Source records:
◆ ◆ ◆ ◆ ◆ ◆ ◆

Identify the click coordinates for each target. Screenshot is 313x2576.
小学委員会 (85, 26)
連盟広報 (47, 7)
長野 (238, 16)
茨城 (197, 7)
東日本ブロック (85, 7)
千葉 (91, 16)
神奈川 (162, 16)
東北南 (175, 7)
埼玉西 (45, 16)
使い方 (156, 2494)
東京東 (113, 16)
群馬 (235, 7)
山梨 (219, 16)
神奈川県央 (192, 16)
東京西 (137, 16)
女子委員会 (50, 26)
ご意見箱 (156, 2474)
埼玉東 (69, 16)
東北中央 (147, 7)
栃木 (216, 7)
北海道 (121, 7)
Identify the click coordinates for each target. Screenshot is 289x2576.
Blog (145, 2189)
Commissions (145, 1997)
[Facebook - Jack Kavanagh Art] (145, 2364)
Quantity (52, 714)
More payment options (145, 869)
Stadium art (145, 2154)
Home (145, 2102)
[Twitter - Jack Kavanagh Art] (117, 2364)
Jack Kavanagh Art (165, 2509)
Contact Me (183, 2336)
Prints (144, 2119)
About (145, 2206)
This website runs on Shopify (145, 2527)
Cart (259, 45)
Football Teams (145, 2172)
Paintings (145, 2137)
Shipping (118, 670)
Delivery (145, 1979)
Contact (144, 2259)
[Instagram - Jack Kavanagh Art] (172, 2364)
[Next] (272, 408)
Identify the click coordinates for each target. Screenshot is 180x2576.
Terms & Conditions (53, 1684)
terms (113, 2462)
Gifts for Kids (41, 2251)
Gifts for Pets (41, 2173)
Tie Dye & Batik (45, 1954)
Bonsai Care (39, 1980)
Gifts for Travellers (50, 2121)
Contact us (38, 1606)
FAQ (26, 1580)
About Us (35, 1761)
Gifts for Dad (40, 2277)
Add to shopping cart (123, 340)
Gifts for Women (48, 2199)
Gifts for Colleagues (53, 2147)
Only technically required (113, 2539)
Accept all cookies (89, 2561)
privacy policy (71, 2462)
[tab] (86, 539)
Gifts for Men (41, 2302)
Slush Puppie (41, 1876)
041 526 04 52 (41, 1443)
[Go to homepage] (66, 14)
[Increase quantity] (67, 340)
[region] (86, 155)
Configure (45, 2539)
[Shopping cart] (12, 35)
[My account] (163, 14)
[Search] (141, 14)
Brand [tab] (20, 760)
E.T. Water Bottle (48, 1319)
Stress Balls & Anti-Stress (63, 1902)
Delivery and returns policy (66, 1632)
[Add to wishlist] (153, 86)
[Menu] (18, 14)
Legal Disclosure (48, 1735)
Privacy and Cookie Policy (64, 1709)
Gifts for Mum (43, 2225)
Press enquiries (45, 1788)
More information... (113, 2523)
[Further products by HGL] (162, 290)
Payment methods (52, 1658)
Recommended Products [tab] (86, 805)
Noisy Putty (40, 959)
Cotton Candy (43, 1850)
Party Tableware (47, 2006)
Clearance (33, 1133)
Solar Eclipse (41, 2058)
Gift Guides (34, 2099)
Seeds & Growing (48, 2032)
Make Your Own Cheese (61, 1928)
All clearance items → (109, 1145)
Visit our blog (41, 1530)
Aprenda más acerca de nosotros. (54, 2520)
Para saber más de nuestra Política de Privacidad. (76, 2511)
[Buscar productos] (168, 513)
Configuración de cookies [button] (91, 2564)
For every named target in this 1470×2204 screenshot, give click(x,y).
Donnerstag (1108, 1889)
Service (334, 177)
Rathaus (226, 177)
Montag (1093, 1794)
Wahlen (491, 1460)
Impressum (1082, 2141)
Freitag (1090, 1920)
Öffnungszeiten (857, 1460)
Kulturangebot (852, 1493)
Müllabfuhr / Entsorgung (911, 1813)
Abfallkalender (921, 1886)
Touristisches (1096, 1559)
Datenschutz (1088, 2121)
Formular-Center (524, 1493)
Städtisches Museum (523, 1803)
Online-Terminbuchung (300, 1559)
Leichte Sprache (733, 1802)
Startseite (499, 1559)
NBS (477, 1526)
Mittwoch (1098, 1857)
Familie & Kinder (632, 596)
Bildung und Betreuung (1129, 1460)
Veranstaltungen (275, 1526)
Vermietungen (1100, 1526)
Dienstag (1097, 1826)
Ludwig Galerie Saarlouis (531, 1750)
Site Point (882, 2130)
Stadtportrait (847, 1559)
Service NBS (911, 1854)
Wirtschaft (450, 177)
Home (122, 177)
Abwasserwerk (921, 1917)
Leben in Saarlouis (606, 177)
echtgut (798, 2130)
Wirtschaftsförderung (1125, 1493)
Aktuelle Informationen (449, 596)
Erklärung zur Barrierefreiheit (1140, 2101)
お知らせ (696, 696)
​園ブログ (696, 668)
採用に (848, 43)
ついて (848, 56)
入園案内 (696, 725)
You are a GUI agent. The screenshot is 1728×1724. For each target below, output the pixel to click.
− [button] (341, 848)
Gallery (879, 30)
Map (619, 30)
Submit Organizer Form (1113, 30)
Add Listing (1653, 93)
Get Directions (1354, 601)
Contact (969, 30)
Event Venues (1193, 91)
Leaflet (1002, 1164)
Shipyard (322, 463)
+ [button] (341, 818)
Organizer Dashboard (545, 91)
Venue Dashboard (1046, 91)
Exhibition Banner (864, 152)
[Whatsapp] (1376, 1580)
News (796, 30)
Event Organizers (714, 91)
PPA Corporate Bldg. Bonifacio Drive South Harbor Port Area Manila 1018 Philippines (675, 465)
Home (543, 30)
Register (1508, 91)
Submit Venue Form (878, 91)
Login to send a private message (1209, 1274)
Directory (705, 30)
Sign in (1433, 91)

◆ ◆ ◆ ◆ ◆ ◆ ◆

Only the lines above from the line containing "Aktuelle Informationen (449, 596)" through the line containing "You are a GUI" should be retyped, exactly and with both ends included.

WRITTEN REPLY >>
Aktuelle Informationen (449, 596)
Erklärung zur Barrierefreiheit (1140, 2101)
お知らせ (696, 696)
​園ブログ (696, 668)
採用に (848, 43)
ついて (848, 56)
入園案内 (696, 725)
You are a GUI agent. The screenshot is 1728×1724. For each target below, output the pixel to click.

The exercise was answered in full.